Reading text =
The Roman Catholic Church of the Most Precious Blood is a Roman Catholic church of the Personal Ordinariate of Our Lady of Walsingham, on O'Meara Street in Southwark, London, SE1.

The church and its adjoining presbytery, forecourt walls and shrine have been listed Grade II on the National Heritage List for England since 2014. The shrine outside the church to Our Lady of Lourdes (or Our Lady of All Nations) was dedicated in 1957. It is made from Sicilian marble and stands in a niche lined with flint from Norfolk.
The church serves the Parish of the Most Precious Blood which was established in 1891 by the Bishop of Southwark, John Baptist Butt upon a bequest of £10,000. The church was designed by the architect Frederick Walters and the combined cost of the construction of the church and adjoining presbytery was £7,000.

Denis Evinson, in his book Catholic Churches of London, described the interior as "...a joy to enter, warm, welcoming and uncluttered by busy detail".

Your instructions =
Copy word for word the portion of the passage on the Church of the Most Precious Blood starting at "The church and its" and ending at "flint from Norfolk.". The data that follows is taken from a separate source.

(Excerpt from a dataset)
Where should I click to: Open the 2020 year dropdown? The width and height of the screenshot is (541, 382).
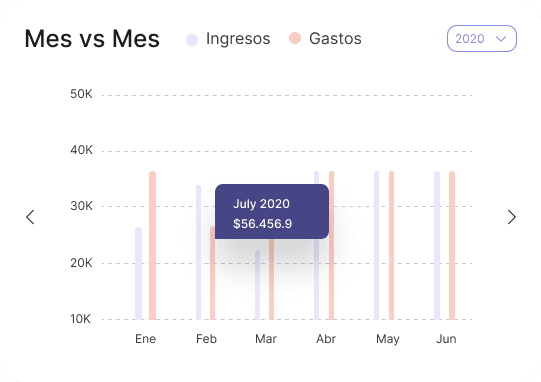(482, 39)
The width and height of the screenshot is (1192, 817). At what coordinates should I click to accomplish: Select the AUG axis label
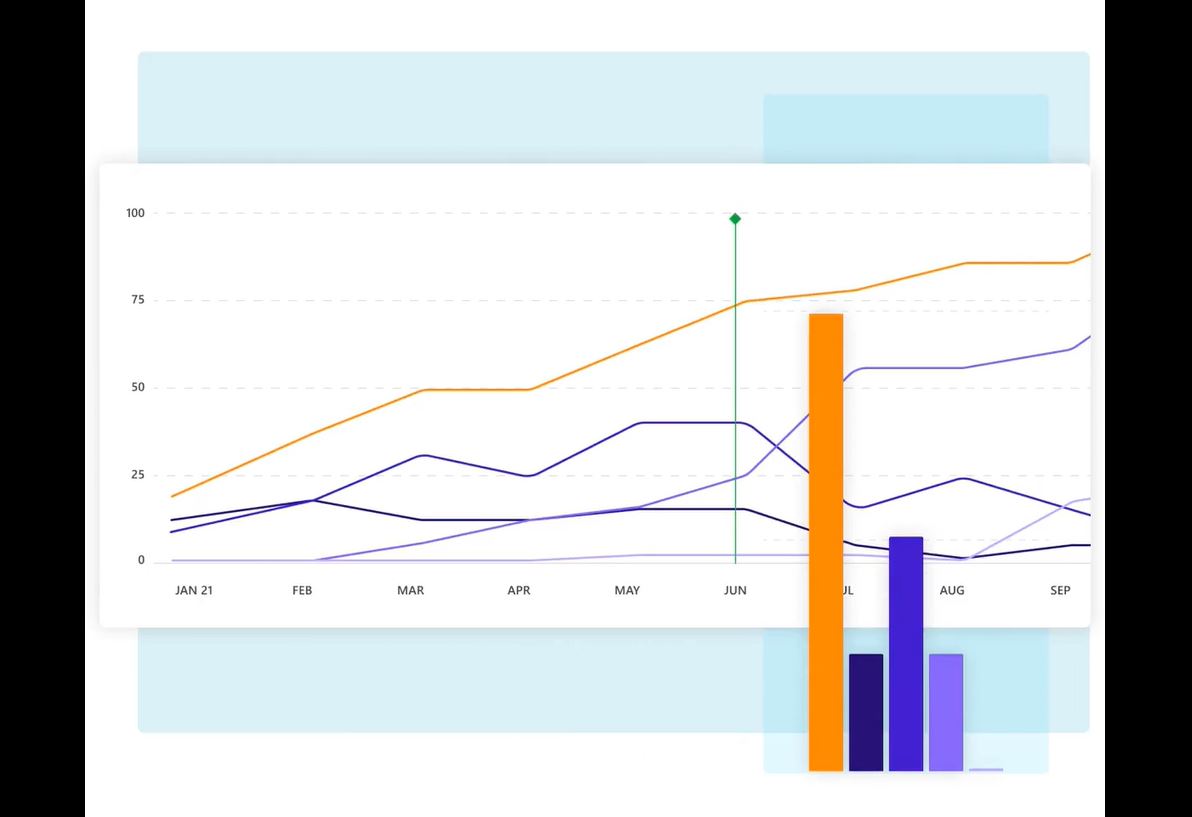pos(952,590)
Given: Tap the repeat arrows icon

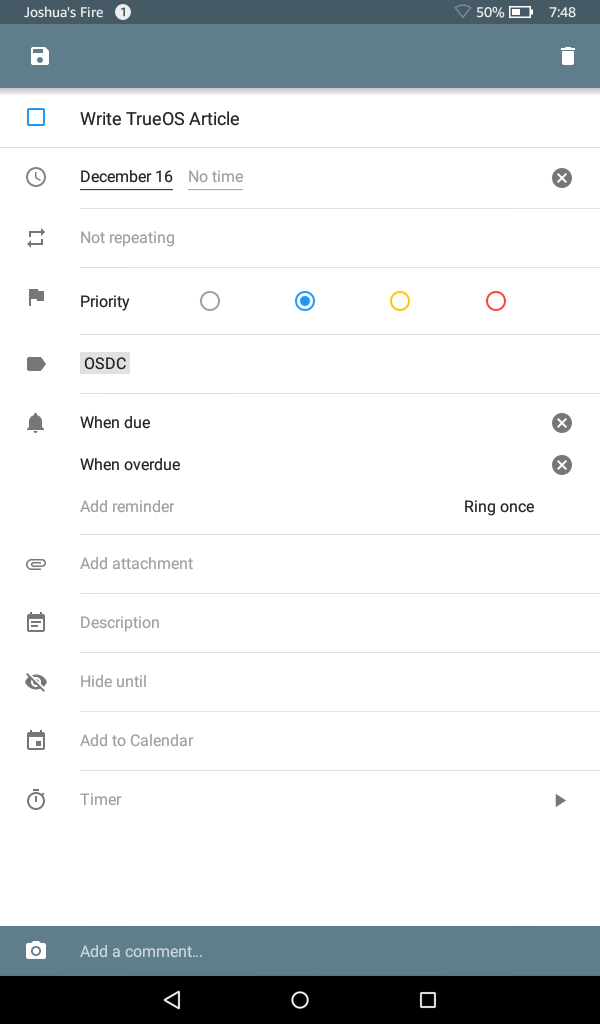Looking at the screenshot, I should [x=36, y=238].
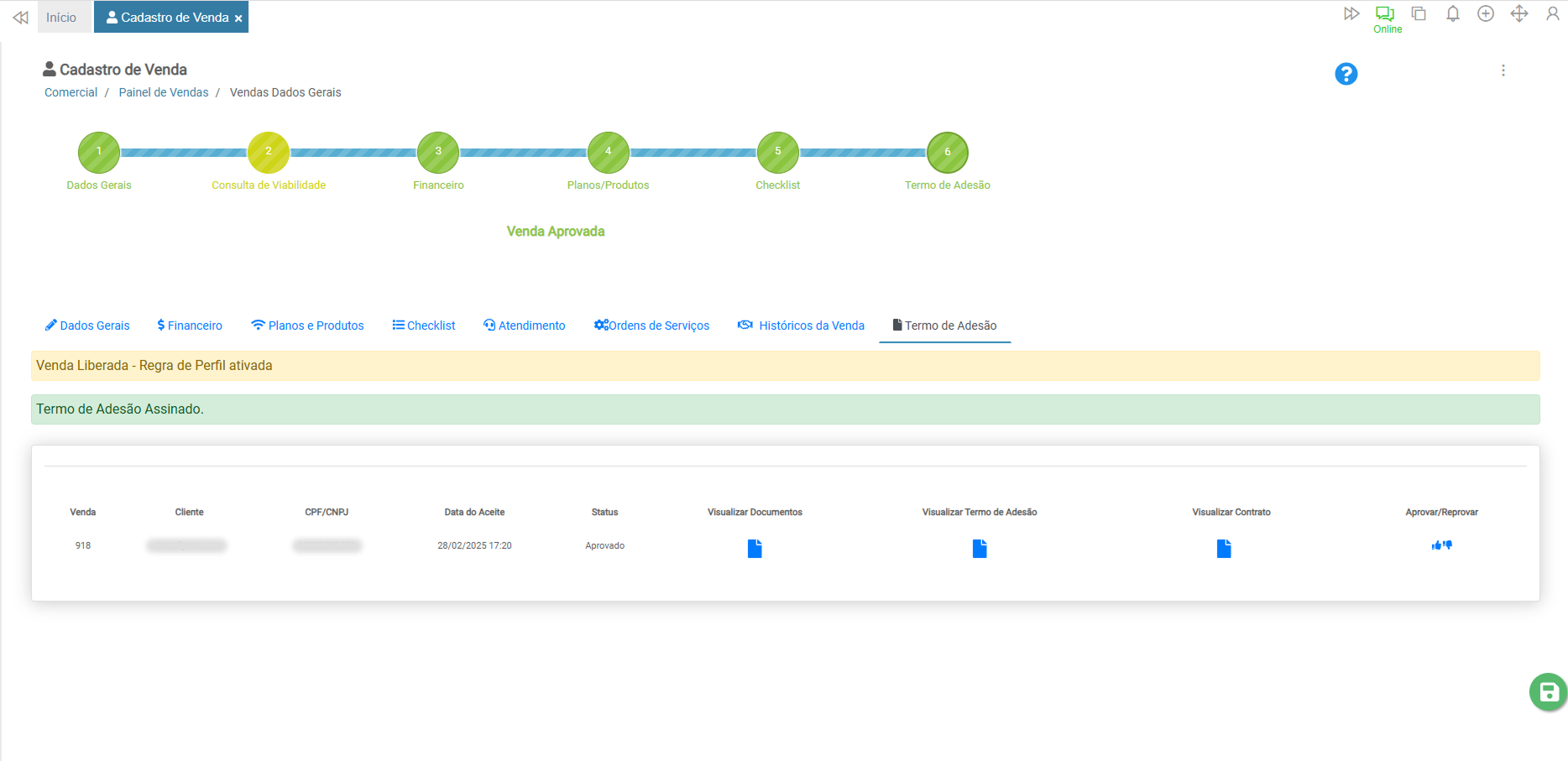The width and height of the screenshot is (1568, 761).
Task: Follow the Comercial breadcrumb link
Action: pyautogui.click(x=71, y=92)
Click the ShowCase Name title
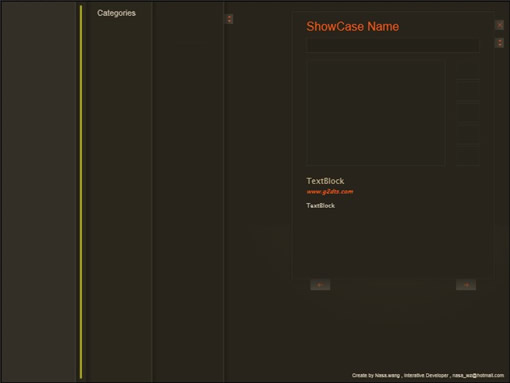Image resolution: width=510 pixels, height=383 pixels. (x=352, y=26)
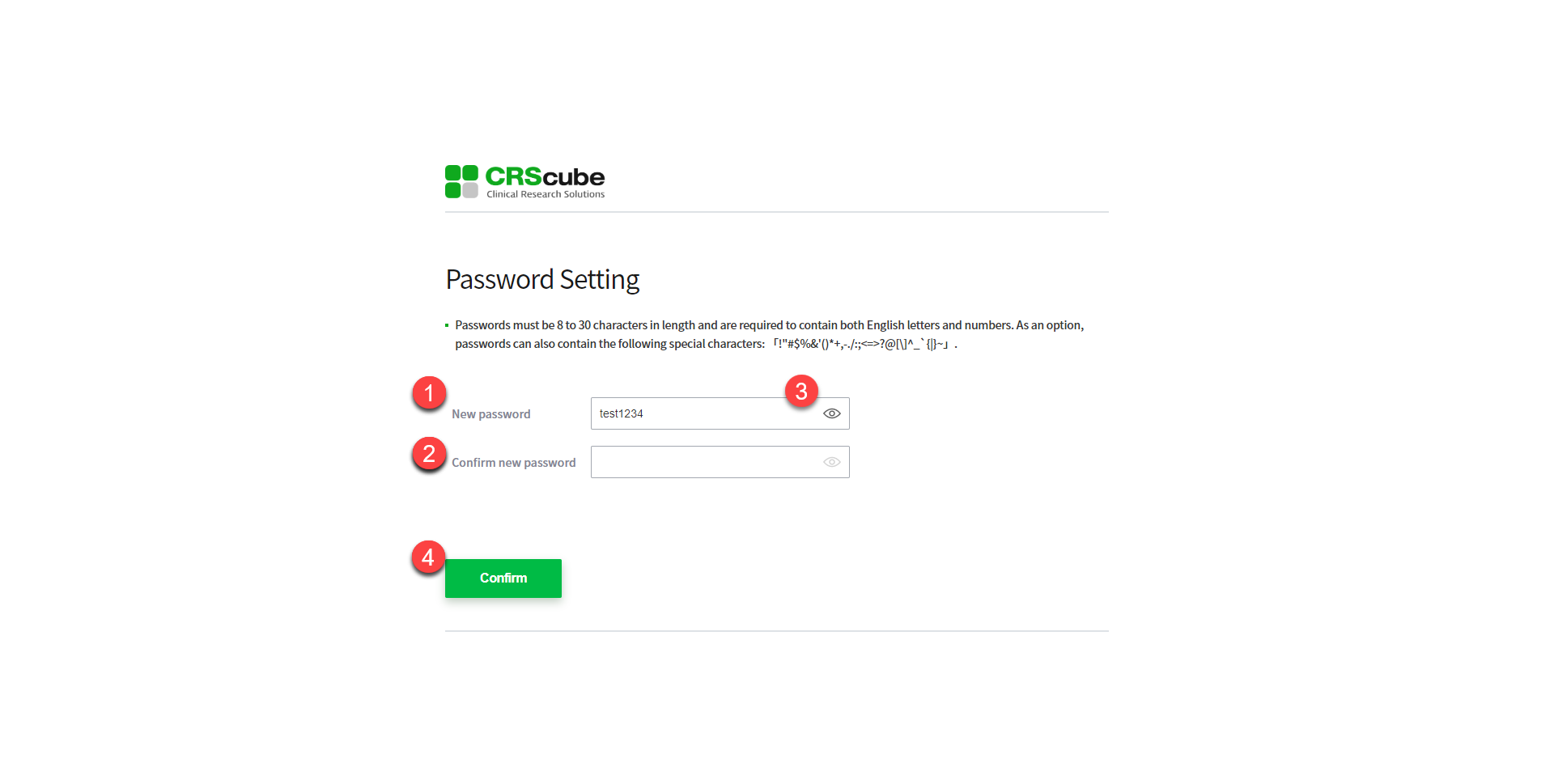The image size is (1554, 784).
Task: Click the allowed special characters list
Action: point(860,344)
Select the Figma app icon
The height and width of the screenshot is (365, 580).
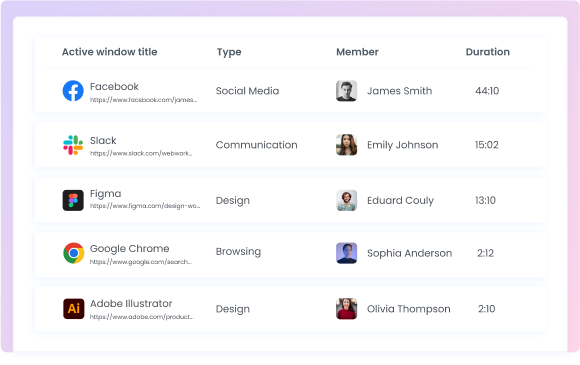73,200
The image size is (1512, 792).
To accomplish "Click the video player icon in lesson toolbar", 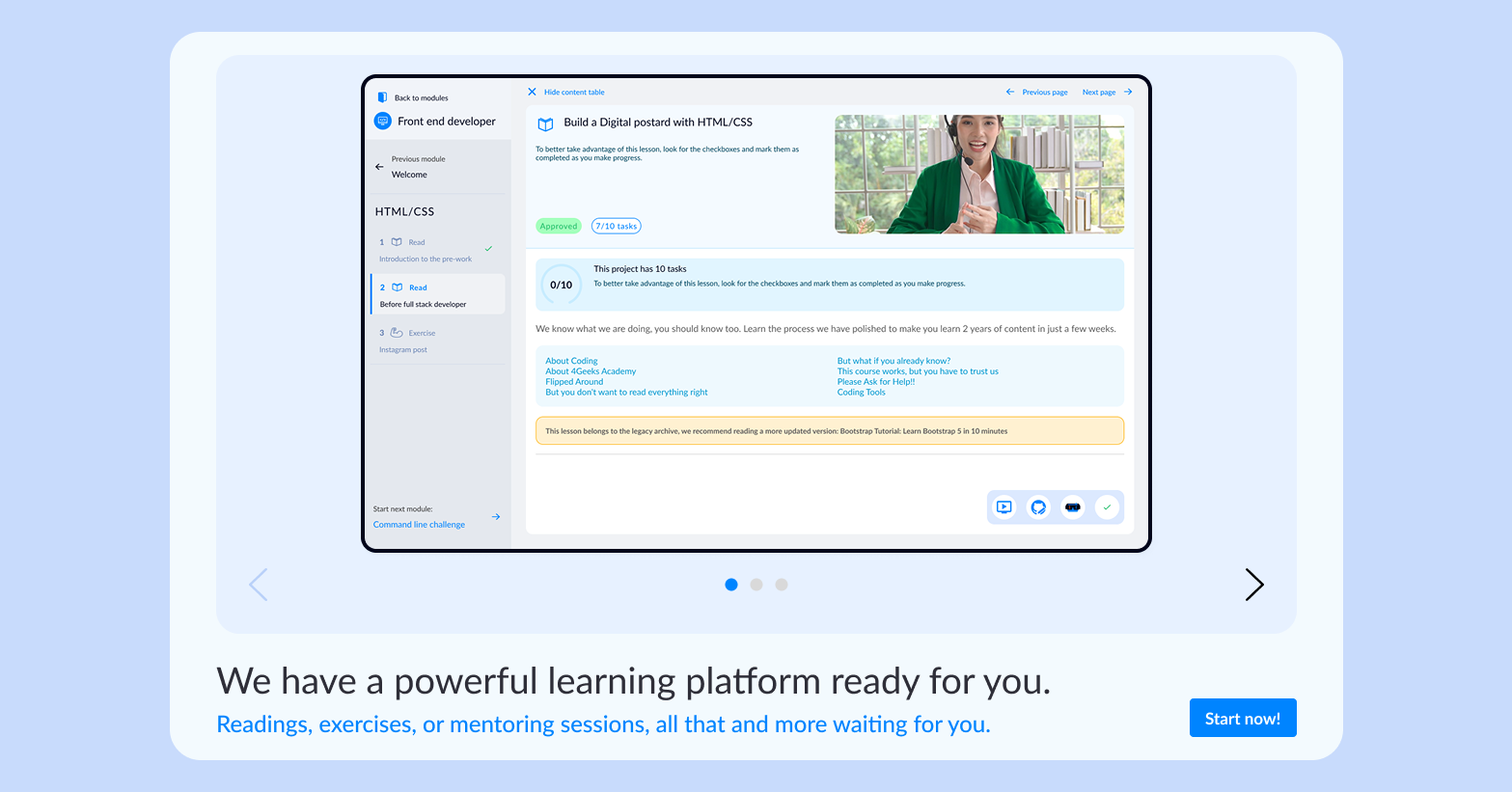I will (x=1004, y=507).
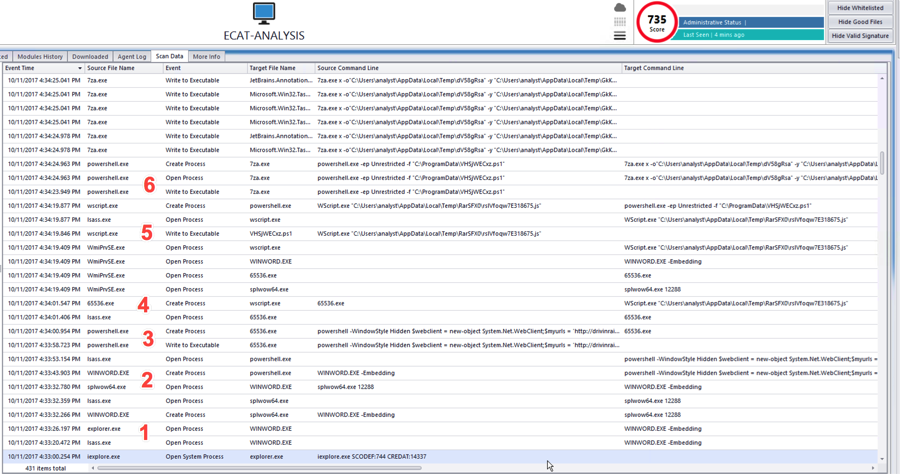Click the Last Seen status bar
This screenshot has width=900, height=474.
click(751, 35)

Written response =
The church and its adjoining presbytery, forecourt walls and shrine have been listed Grade II on the National Heritage List for England since 2014. The shrine outside the church to Our Lady of Lourdes (or Our Lady of All Nations) was dedicated in 1957. It is made from Sicilian marble and stands in a niche lined with flint from Norfolk.